Work instructions: Line count for the string "each" in the records below: report that figure and nothing else.

Dataset entries:
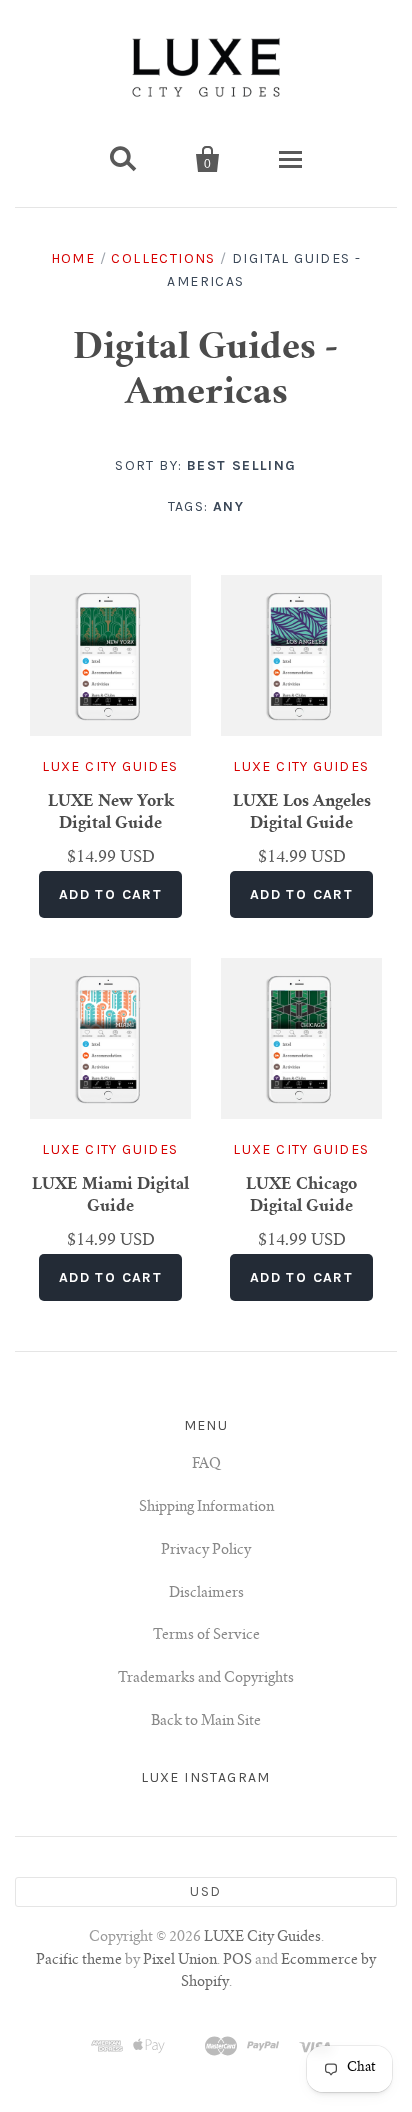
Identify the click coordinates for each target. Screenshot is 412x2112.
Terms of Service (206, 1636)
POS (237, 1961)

* * *

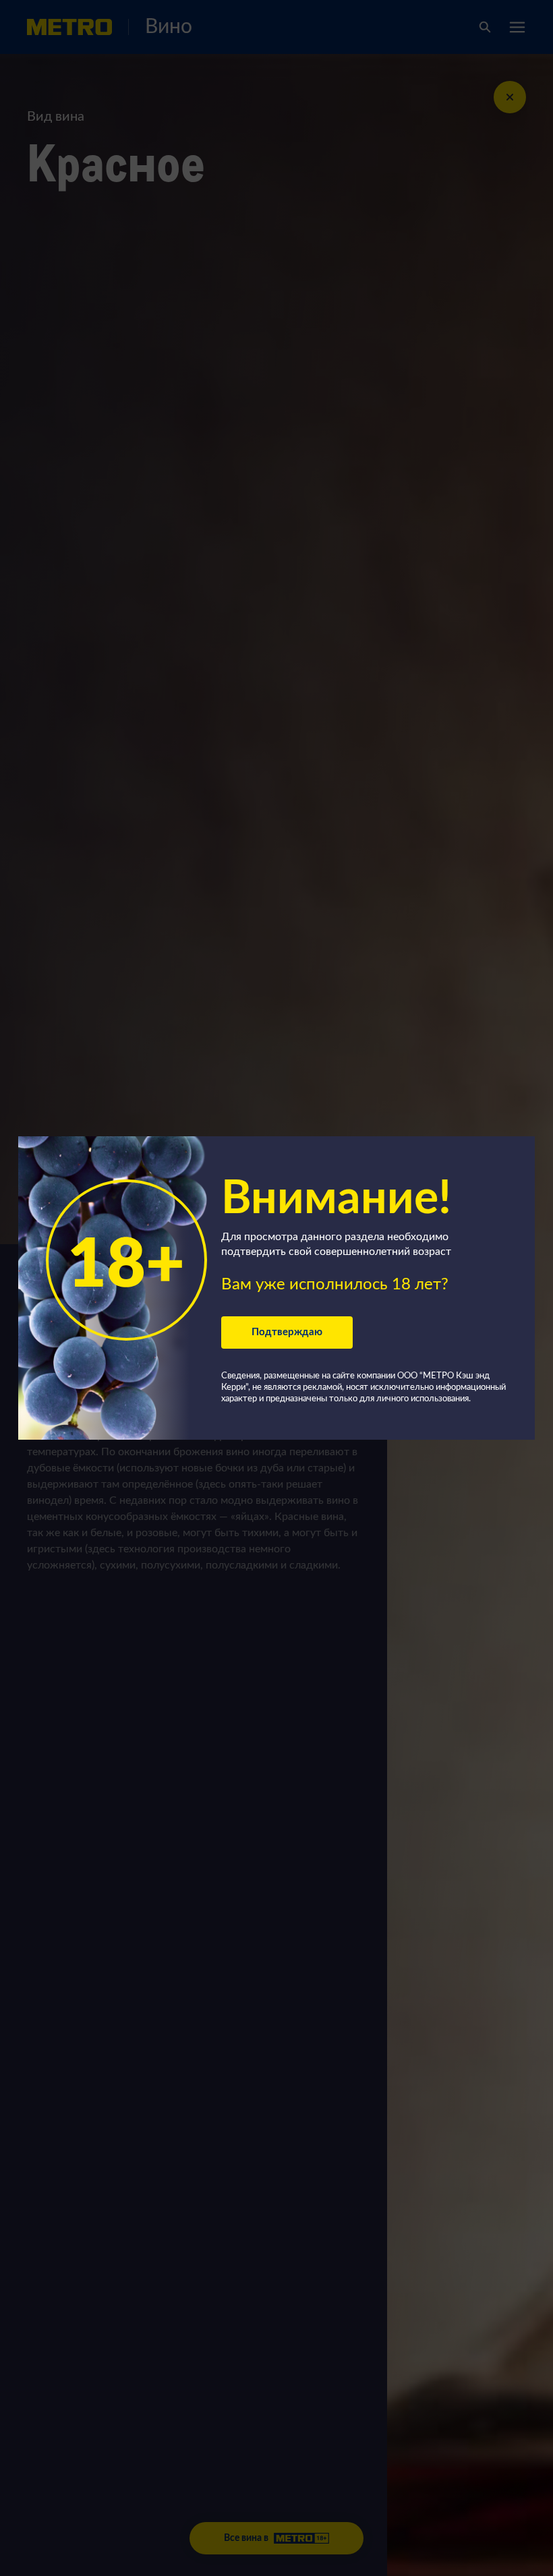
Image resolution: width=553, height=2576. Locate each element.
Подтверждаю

The completed task: 2